A simple distinction separates these titles: “Thinkers” degenerate into victims of society as they parrot other people’s ideas. They devolve into individuals disconnected from each other and a larger purpose; they wind up materialists and solipsists. “Man Thinking” creates and invents. He produces an integrated society while drawing inspiration from and remaining connected to Nature, the larger world, which embodies a united, universal, and generative spirit. “Man Thinking” defines Emerson’s idea of the American scholar, his model for the American citizen. This individual would combine vision and action to establish a new government, culture, and society ultimately fulfilling John Winthop’s prediction this nascent country “shall be as a Citty upon a Hill, [where] the eies of all people are uppon us.”
Emerson outlines three criteria to forge this new American. Among these is a call for an engagement with books. With this admonition, not coincidently, Emerson catechized a theory of books we still find instructive in its power to challenge, shape, and change lives. To become a scholar, “Man Thinking,” the seer and doer, Emerson urges his audience to participate in a radical act—read!
To Emerson, books provide instructive lessons from “the mind of the Past,” but only if the reader transforms these lessons to his own purposes. Without equivocation Emerson believed, “The theory of books is noble.” As a tangible vision of an author’s perceptions and ideas, a book renders a new version of reality; it holds the capacity to shape the world and the lives that fill it. Writers, in essence, reinvent the world for their respective generations through their words and visions. This notion provoked Emerson to demand, “Each age…must write its own books.”
Emerson does not offer this advice indiscriminately. He warns that not all books are of equal import and no book is immutable. Even books we love and revere, such as those written by Shakespeare and Plato, do not completely present or ratify scenarios for better lives. Emerson thought it imperative that readers approach books warily and wisely. No book contains “pure thought” or fully captures a time or subject with “perfection.” So Emerson poses this caution: “Books are the best of things, well used; abused, among the worst.” Readers abuse books when they read them uncritically and blindly assimilate and regurgitate their contents. When this occurs “the book becomes noxious; the guide is a tyrant.” Undiscriminating readers become “bookworms” formed by and tethered to the book. In a fitting cosmic image, Emerson disparages these kinds of readers and this restrictive use of books: “I had better never see a book than to be warped by its attraction clean out of my own orbit, and made a satellite instead of a system.” Readers who mindlessly accept a book’s tutelage never rise or grow; they remain followers, mere “thinkers” trapped by history and an author’s regimes.

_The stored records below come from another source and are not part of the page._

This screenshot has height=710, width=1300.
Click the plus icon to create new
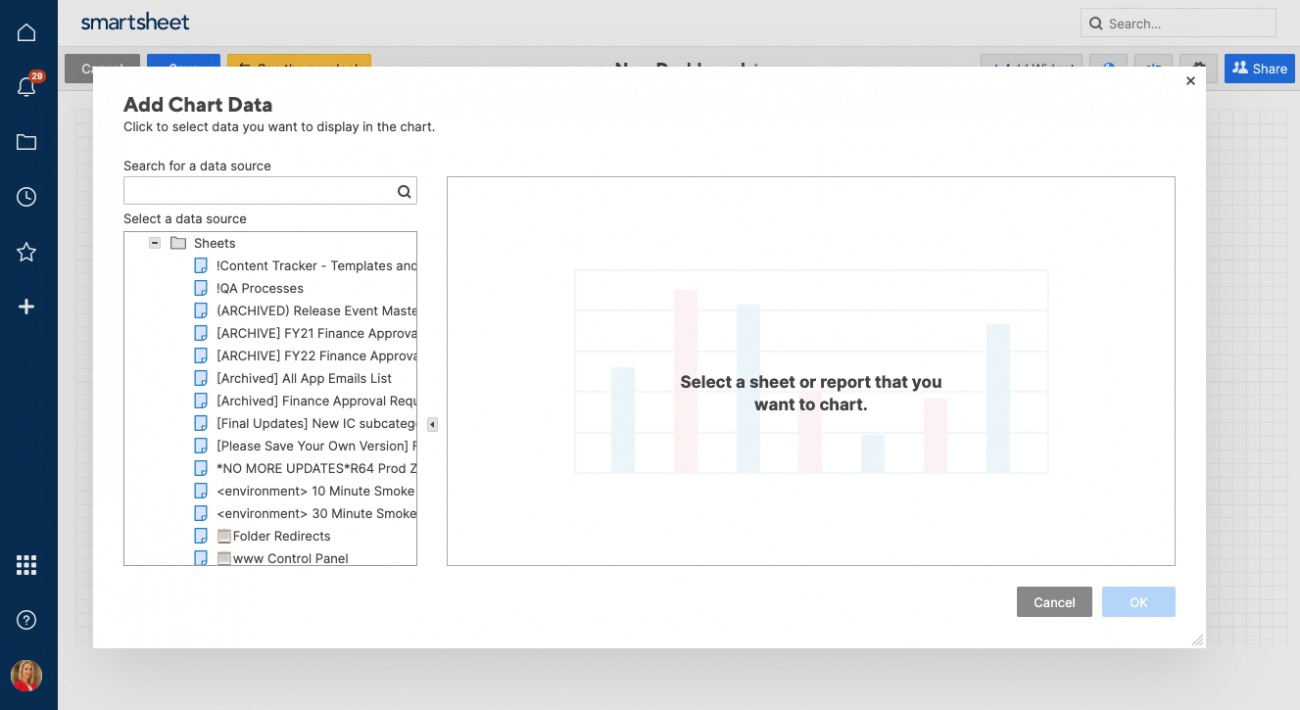[27, 307]
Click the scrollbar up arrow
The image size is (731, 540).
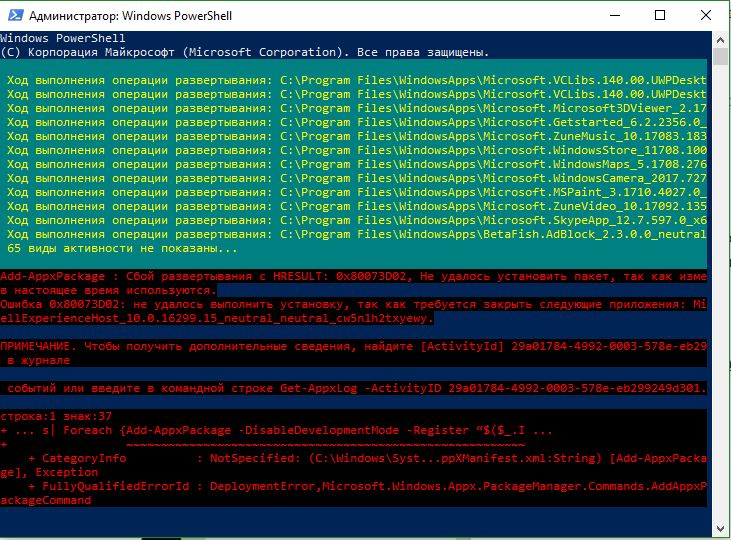720,41
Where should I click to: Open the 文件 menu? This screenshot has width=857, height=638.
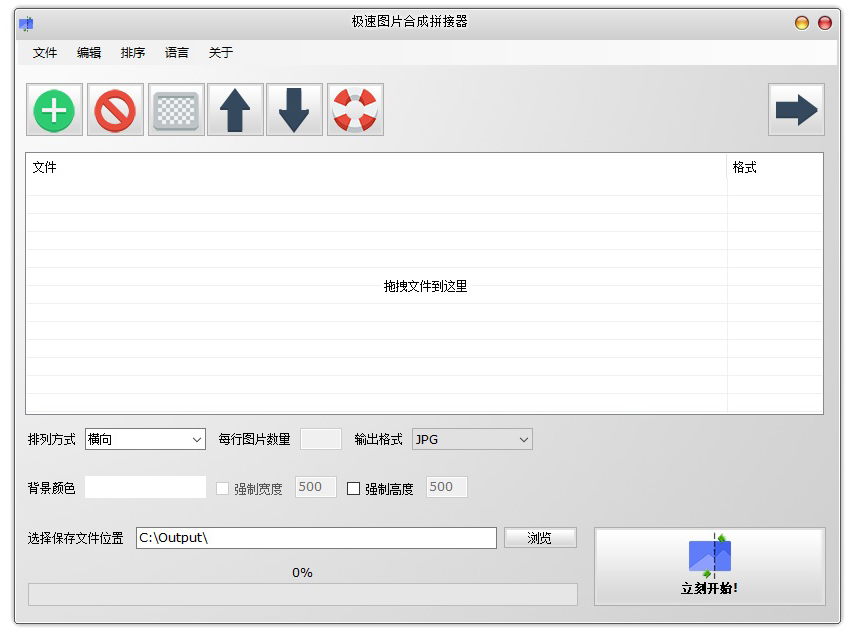(45, 53)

In “The American Scholar,” Emerson challenged his listeners to read inquisitively, skeptically, curiously, creatively, boldly, fearlessly, and to use a word we have seen often in this blog, deeply. “Books” he insists, “are for nothing but to inspire” and for them to inspire, “One must be an inventor to read well.” The creative reader becomes an elastic thinker, defines his own spirit, and evolves into his own person. “The American Scholar” formulates a theory of books that charges us to be creative, inspired readers because Emerson construed the book as an elemental force powerful enough to change minds, change lives, and change the world.